International Men

July 16, 2014

Hill Stands Tall for Iroquois Amid Team USA Flurry

by Theresa Smith | Special to | Twitter | World Lacrosse 2014

COMMERCE CITY, Colo. -- As Warren Hill stood between the pipes, poised for an incredible challenge -- his Iroquois Nation vs. the United States -- he spied his idol, Jesse Schwartzman, at the opposite end of the field. Never too cool to be impressed, Hill was thrilled.

"To tell you the truth it was really cool," he admitted. "Growing up, when I first started watching lacrosse in about eighth grade or ninth grade, he was at [Johns] Hopkins. I would be glued to the TV screen every Saturday morning, watching him play. Playing against him all these years later was a pretty cool experience.''

In a microcosm of the game, in which the Americans trounced the Iroquois 18-5, Schwartzman solidified his reputation as the world's best goalie with four dynamic saves.

"Schwartzman was unbelievable,'' said Iroquois coach Steve Beville. "He made two saves on kick saves. He got one with his arm, and he got another with his head. Schwartzman was outstanding. He shut the door on us and helped build momentum for them.''

Hill, 22, showed flashes of Schwartzmanesque talent while making eight first-half saves. Under constant pressure as the U.S. dominated possession via face-off (17-7) and ground ball (34-21) victories, Hill also allowed 10 first-half goals and was replaced at halftime by 33-year-old veteran Marty Ward.

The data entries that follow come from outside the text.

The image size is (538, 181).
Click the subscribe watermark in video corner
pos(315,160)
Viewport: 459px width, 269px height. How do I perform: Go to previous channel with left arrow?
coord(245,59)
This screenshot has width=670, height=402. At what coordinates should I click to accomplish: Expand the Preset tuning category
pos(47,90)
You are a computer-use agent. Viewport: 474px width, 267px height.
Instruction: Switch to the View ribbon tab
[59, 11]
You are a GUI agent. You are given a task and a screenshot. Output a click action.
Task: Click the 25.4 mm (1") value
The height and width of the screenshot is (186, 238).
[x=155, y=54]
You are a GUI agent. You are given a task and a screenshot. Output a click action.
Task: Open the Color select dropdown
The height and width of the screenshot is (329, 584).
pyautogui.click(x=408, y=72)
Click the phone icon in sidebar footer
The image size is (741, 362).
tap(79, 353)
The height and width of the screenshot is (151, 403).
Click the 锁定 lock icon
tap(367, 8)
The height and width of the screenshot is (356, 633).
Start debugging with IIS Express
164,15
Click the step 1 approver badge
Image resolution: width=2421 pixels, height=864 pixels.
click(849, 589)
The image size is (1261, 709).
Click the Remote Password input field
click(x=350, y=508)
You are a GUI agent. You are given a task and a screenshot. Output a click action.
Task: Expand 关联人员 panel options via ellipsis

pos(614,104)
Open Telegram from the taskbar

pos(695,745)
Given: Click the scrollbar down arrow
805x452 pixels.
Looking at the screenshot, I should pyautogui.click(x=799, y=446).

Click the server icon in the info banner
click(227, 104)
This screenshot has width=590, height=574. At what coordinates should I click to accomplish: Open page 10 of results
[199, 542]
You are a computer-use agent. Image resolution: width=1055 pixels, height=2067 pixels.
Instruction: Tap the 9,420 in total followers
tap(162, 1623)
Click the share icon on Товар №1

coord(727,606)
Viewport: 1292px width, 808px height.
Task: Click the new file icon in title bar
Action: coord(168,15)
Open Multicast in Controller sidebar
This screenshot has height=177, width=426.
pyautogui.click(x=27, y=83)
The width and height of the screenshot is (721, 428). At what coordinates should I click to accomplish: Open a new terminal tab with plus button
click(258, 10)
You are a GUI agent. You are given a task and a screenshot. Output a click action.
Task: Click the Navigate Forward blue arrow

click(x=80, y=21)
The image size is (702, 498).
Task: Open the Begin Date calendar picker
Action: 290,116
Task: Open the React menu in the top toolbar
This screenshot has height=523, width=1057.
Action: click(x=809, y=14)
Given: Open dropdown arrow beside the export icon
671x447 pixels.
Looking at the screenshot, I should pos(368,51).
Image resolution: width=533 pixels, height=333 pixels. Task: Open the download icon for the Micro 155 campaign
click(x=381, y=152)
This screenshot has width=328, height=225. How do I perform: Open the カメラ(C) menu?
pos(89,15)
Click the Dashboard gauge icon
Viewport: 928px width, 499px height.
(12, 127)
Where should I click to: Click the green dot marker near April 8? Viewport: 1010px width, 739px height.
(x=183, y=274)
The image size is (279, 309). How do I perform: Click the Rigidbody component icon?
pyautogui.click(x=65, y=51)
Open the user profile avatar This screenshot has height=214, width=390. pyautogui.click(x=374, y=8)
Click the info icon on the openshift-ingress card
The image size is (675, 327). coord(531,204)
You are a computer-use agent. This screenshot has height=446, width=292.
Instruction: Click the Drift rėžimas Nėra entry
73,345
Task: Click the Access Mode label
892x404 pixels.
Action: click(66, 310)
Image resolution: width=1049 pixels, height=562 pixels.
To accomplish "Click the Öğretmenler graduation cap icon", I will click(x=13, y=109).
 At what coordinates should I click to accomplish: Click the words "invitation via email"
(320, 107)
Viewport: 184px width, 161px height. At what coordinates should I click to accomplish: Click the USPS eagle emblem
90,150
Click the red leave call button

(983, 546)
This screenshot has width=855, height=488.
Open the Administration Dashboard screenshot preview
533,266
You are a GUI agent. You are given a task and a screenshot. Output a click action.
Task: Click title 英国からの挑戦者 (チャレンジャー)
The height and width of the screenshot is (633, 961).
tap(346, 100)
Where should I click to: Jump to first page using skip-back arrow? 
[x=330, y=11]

"They were on top of Warren the whole way; that's why at half time we decided to put Marty in goal,'' Beville explained, "Marty is a lot more experienced. He has been on a couple of these men's world teams and Warren was getting shelled pretty good in terms of the number of shots they were taking and how close they were. And, of course, every one of their guys is a lights out offensive shooter. It wasn't that Warren was playing that poorly, we just felt like we would give him a little bit of a rest after playing five games in five days.''

Syracuse-bound Warren Hill was shelled with 18 first-quarter shots, and held up strong considering the flurry from Team USA. (Scott McCall)

Indeed, the Syracuse-bound Hill, fresh from community college titles at Onondaga, stopped a Rob Pannell shot from his knees, turned away a low attempt by Kevin Leveille, and caught Max Siebald's high whipped shot, but had no answer for numerous cat-quick shots by Pannell nor the laser perimeter shots by Paul Rabil.

Repeatedly, U.S. playmakers zipped around Iroquois defenders, leaving Hill defenseless despite his quick reflexes.

"I just don't think we came out as strong as we would have liked to,'' said defenseman Taylor Smoke. "I know we can play really good team defense. We have a really good defense and we can play with those guys. We have to start out really strong right from the get-go. We had a slow start both offensively and defensively and that's what got us in the hole.''

Lightning delayed the start of the game and warm-up time was abbreviated. The Iroquois team began its on-field warm-up approximately five minutes after the also-rushed Americans, who nevertheless reeled off 18 first-quarter shots -- 50 overall.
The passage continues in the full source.